Exporting gold action sequences... (goldsequences-0-1-2-3-4-5-6-7-8-9-10-11-12-13-14-15-16-17-18-19-20-21-22-23-24-25-26-27-28-29.json)
* Task 0 (variations: 30
* Task 1 (variations: 30
* Task 2 (variations: 32
* Task 3 (variations: 36
* Task 4 (variations: 36
* Task 5 (variations: 300
* Task 6 (variations: 300
* Task 7 (variations: 300
* Task 8 (variations: 300
* Task 9 (variations: 30
* Task 10 (variations: 126
* Task 11 (variations: 126
* Task 12 (variations: 14
* Task 13 (variations: 10
* Task 14 (variations: 168
* Task 15 (variations: 1386
* Task 16 (variations: 162
* Task 17 (variations: 125
* Task 18 (variations: 125
* Task 19 (variations: 125
* Task 20 (variations: 436
* Task 21 (variations: 300
* Task 22 (variations: 30
* Task 23 (variations: 120
* Task 24 (variations: 480
* Task 25 (variations: 20
* Task 26 (variations: 20
* Task 27 (variations: 900
* Task 28 (variations: 600
* Task 29 (variations: 540
Completed...
@PeterAJansen can you push the script used to generate that data? Also, I'm thinking we should use the new task ID (i.e. 3-1).

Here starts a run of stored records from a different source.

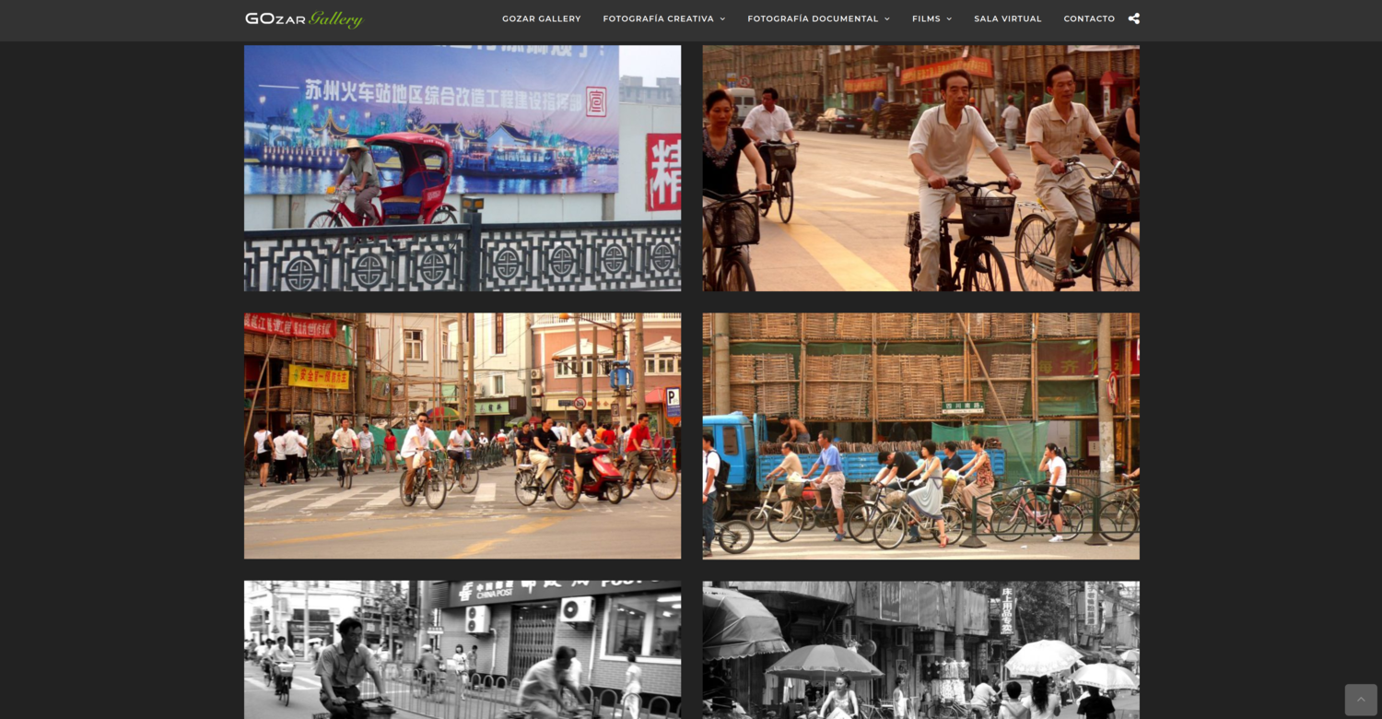View the busy street crossing photo

(462, 435)
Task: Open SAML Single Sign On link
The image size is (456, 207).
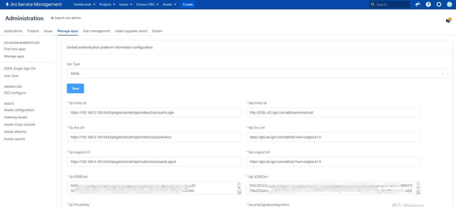Action: tap(20, 69)
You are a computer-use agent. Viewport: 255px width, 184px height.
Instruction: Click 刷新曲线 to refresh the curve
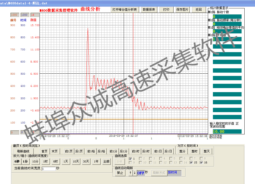23,151
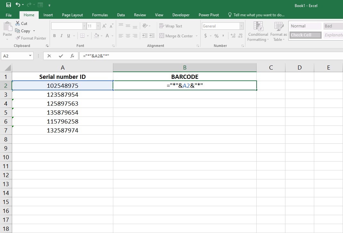Use Tell me what you want to do search
This screenshot has height=233, width=343.
[256, 15]
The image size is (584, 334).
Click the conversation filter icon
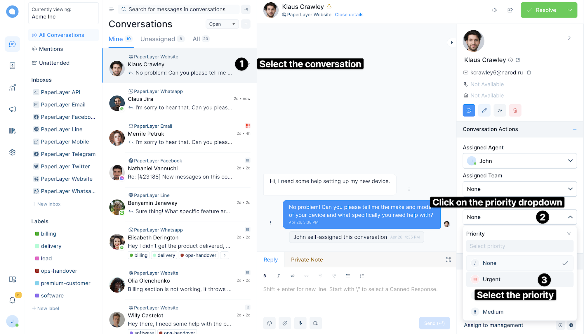(x=246, y=24)
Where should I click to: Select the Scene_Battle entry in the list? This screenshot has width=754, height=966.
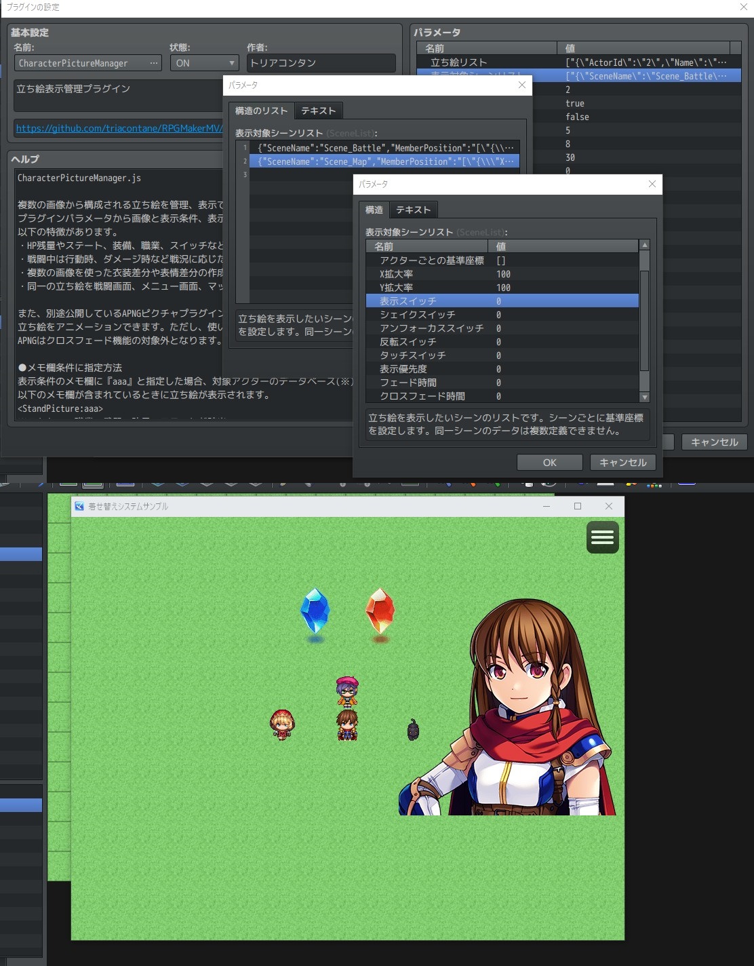[384, 148]
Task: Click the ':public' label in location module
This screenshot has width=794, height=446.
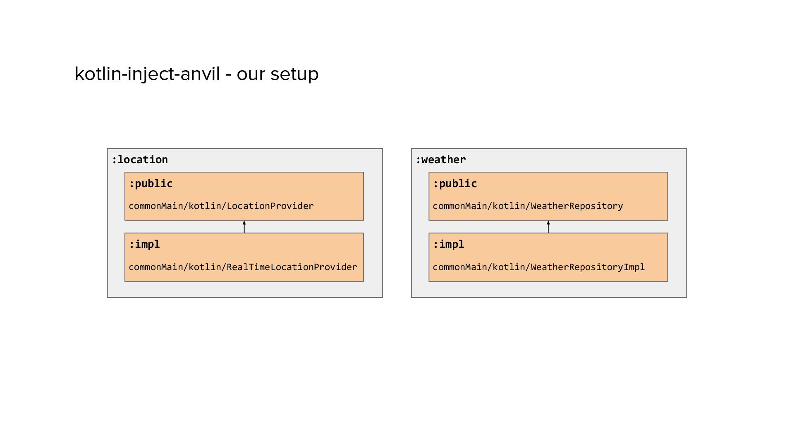Action: (x=151, y=184)
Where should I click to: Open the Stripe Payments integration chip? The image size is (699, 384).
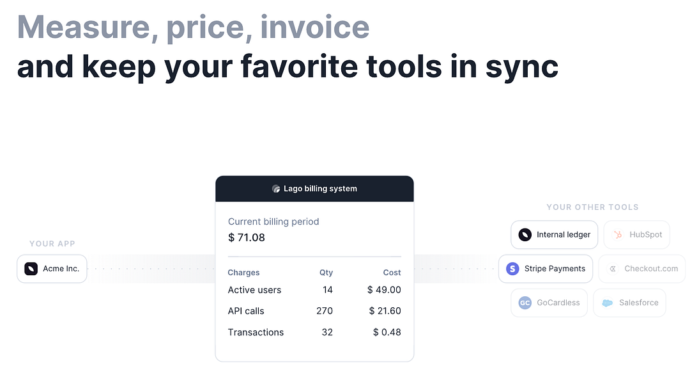[x=545, y=269]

We definitely should modify it to use the new task IDs!
The code to generate the gold paths is already in the repo, just poorly named :-/ . The critical bit is the specificTasks
line at the top, which is currently a list of all task numbers (0-30), but that we could change to a list of the task IDs (then make sure the call to loading the environment has the string instead of int signature -- though I forget if that's done on the Python or Scala side).